(Provided data begins)

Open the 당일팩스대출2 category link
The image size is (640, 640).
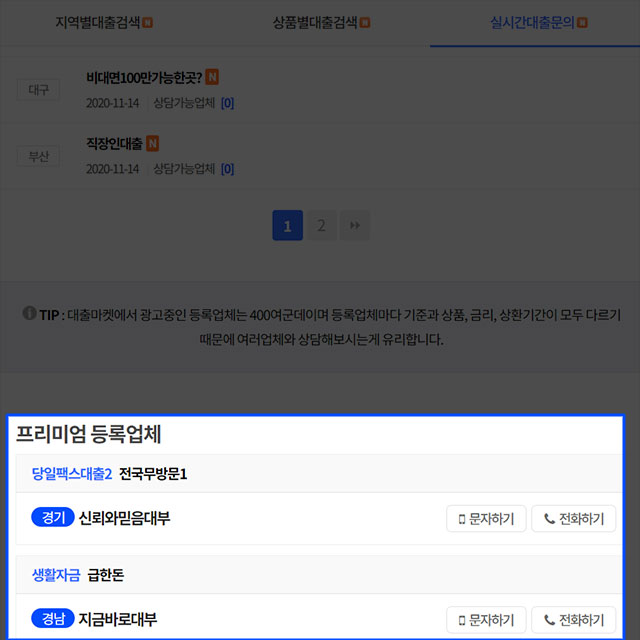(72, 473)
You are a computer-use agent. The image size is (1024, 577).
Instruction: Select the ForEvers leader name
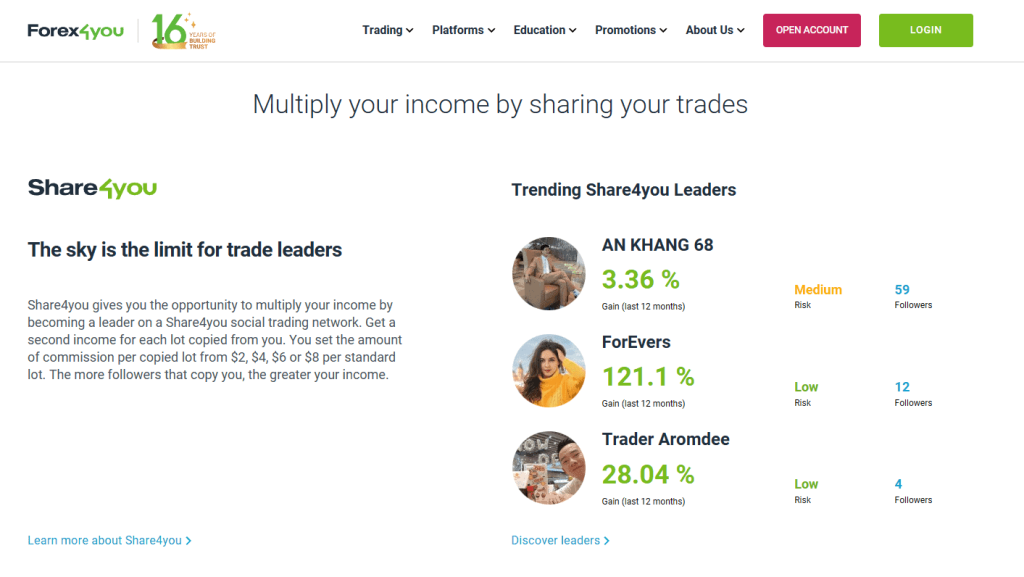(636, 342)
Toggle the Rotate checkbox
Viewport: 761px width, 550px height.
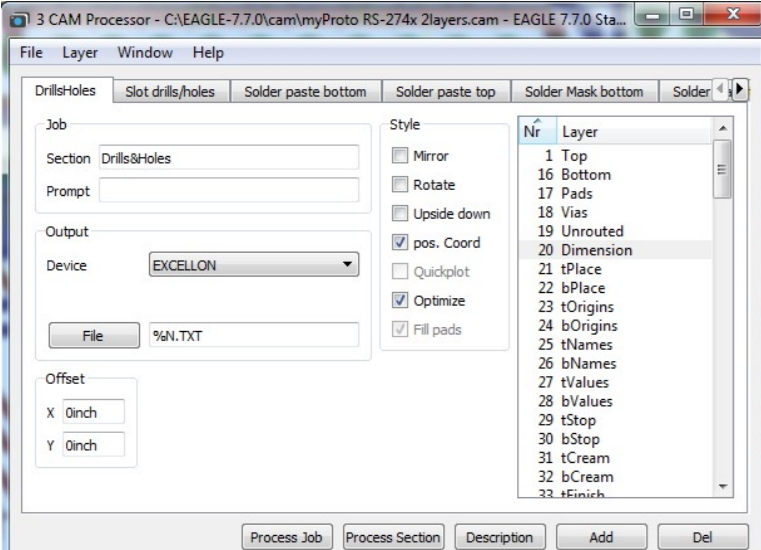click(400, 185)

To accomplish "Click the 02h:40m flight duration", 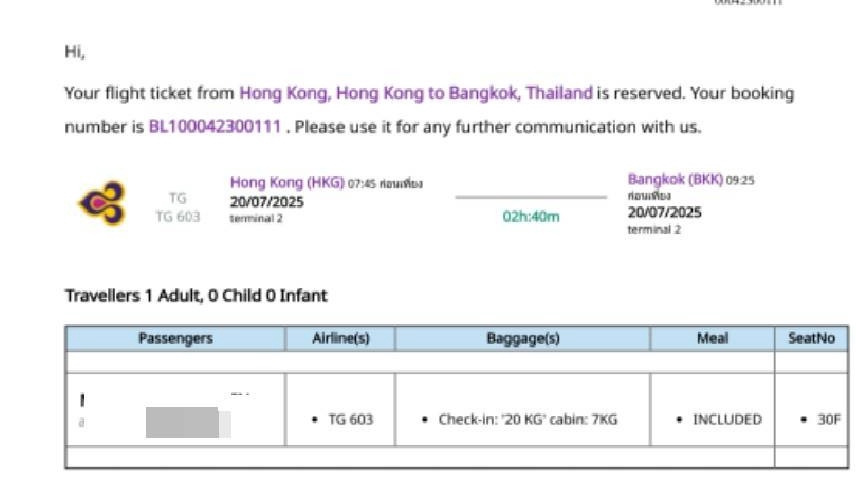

(Provided data ends)

Aim of the exercise » Give back exactly the lines from the one containing "Instruction: Select the ForEvers leader name" through the last line above, both included, and none of the pictures.

Task answer »
Instruction: Select the ForEvers leader name
(636, 342)
Toggle the Rotate checkbox
Viewport: 761px width, 550px height.
click(400, 185)

To accomplish "Click the 02h:40m flight duration", 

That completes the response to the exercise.